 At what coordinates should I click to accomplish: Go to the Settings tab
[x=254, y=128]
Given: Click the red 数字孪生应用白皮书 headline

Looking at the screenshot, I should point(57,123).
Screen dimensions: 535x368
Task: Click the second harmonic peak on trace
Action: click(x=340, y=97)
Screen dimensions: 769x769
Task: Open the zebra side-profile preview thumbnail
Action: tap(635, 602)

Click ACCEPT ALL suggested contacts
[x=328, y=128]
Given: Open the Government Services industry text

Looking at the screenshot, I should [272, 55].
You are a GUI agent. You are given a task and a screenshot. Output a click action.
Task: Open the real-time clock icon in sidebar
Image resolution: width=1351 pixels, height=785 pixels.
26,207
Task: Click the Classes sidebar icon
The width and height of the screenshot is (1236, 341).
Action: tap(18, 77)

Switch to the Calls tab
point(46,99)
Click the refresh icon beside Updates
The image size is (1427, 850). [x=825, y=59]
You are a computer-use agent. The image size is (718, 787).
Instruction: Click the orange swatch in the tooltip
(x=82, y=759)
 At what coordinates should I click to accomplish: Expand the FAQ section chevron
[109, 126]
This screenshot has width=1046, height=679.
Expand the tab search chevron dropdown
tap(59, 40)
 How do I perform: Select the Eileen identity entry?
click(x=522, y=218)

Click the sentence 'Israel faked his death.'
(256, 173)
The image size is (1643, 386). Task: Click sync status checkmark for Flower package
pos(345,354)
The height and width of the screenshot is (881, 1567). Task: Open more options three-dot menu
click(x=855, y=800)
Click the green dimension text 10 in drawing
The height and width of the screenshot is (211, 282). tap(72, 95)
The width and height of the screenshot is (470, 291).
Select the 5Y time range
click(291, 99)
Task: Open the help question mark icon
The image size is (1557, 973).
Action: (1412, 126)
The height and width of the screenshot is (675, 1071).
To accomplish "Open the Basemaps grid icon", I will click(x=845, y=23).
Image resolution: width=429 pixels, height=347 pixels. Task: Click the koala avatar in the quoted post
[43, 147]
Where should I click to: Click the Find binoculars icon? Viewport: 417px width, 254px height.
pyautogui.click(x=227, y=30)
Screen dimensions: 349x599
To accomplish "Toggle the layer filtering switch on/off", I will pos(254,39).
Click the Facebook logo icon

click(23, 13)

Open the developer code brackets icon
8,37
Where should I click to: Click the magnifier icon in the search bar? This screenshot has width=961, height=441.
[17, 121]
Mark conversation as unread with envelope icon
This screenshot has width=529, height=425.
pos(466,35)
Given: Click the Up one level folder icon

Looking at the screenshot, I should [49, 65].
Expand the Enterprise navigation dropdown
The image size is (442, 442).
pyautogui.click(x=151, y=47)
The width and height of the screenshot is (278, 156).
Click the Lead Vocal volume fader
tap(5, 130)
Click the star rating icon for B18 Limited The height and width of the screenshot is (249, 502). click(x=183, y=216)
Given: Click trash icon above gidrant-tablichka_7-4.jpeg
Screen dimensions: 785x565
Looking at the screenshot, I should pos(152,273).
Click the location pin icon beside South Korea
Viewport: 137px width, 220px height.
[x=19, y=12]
★ ★ ★ ★ ★ ★ ★
Goal
Rewrite all of the lines in the items above as a numbered list, leaving out the blank lines.

Complete response
1.  At what coordinates should I click to accomplish: Go to the Settings tab
2. [x=254, y=128]
3. Given: Click the red 数字孪生应用白皮书 headline
4. Looking at the screenshot, I should point(57,123).
5. Screen dimensions: 535x368
6. Task: Click the second harmonic peak on trace
7. Action: click(x=340, y=97)
8. Screen dimensions: 769x769
9. Task: Open the zebra side-profile preview thumbnail
10. Action: tap(635, 602)
11. Click ACCEPT ALL suggested contacts
12. [x=328, y=128]
13. Given: Open the Government Services industry text
14. Looking at the screenshot, I should [272, 55].
15. You are a GUI agent. You are given a task and a screenshot. Output a click action.
16. Task: Open the real-time clock icon in sidebar
17. Image resolution: width=1351 pixels, height=785 pixels.
18. 26,207
19. Task: Click the Classes sidebar icon
20. The width and height of the screenshot is (1236, 341).
21. Action: tap(18, 77)
22. Switch to the Calls tab
23. point(46,99)
24. Click the refresh icon beside Updates
25. The image size is (1427, 850). [x=825, y=59]
26. You are a computer-use agent. The image size is (718, 787).
27. Instruction: Click the orange swatch in the tooltip
28. (x=82, y=759)
29.  At what coordinates should I click to accomplish: Expand the FAQ section chevron
30. [109, 126]
31. This screenshot has width=1046, height=679.
32. Expand the tab search chevron dropdown
33. tap(59, 40)
34.  How do I perform: Select the Eileen identity entry?
35. click(x=522, y=218)
36. Click the sentence 'Israel faked his death.'
37. (256, 173)
38. The image size is (1643, 386). Task: Click sync status checkmark for Flower package
39. pos(345,354)
40. The height and width of the screenshot is (881, 1567). Task: Open more options three-dot menu
41. click(x=855, y=800)
42. Click the green dimension text 10 in drawing
43. The height and width of the screenshot is (211, 282). tap(72, 95)
44. The width and height of the screenshot is (470, 291).
45. Select the 5Y time range
46. click(291, 99)
47. Task: Open the help question mark icon
48. The image size is (1557, 973).
49. Action: (1412, 126)
50. The height and width of the screenshot is (675, 1071).
51. To accomplish "Open the Basemaps grid icon", I will click(x=845, y=23).
52. Image resolution: width=429 pixels, height=347 pixels. Task: Click the koala avatar in the quoted post
53. [43, 147]
54. Where should I click to: Click the Find binoculars icon? Viewport: 417px width, 254px height.
55. pyautogui.click(x=227, y=30)
56. Screen dimensions: 349x599
57. To accomplish "Toggle the layer filtering switch on/off", I will pos(254,39).
58. Click the Facebook logo icon
59. click(23, 13)
60. Open the developer code brackets icon
61. 8,37
62. Where should I click to: Click the magnifier icon in the search bar? This screenshot has width=961, height=441.
63. [17, 121]
64. Mark conversation as unread with envelope icon
65. This screenshot has width=529, height=425.
66. pos(466,35)
67. Given: Click the Up one level folder icon
68. Looking at the screenshot, I should [49, 65].
69. Expand the Enterprise navigation dropdown
70. The image size is (442, 442).
71. pyautogui.click(x=151, y=47)
72. The width and height of the screenshot is (278, 156).
73. Click the Lead Vocal volume fader
74. tap(5, 130)
75. Click the star rating icon for B18 Limited The height and width of the screenshot is (249, 502). click(x=183, y=216)
76. Given: Click trash icon above gidrant-tablichka_7-4.jpeg
77. Screen dimensions: 785x565
78. Looking at the screenshot, I should pos(152,273).
79. Click the location pin icon beside South Korea
80. Viewport: 137px width, 220px height.
81. [x=19, y=12]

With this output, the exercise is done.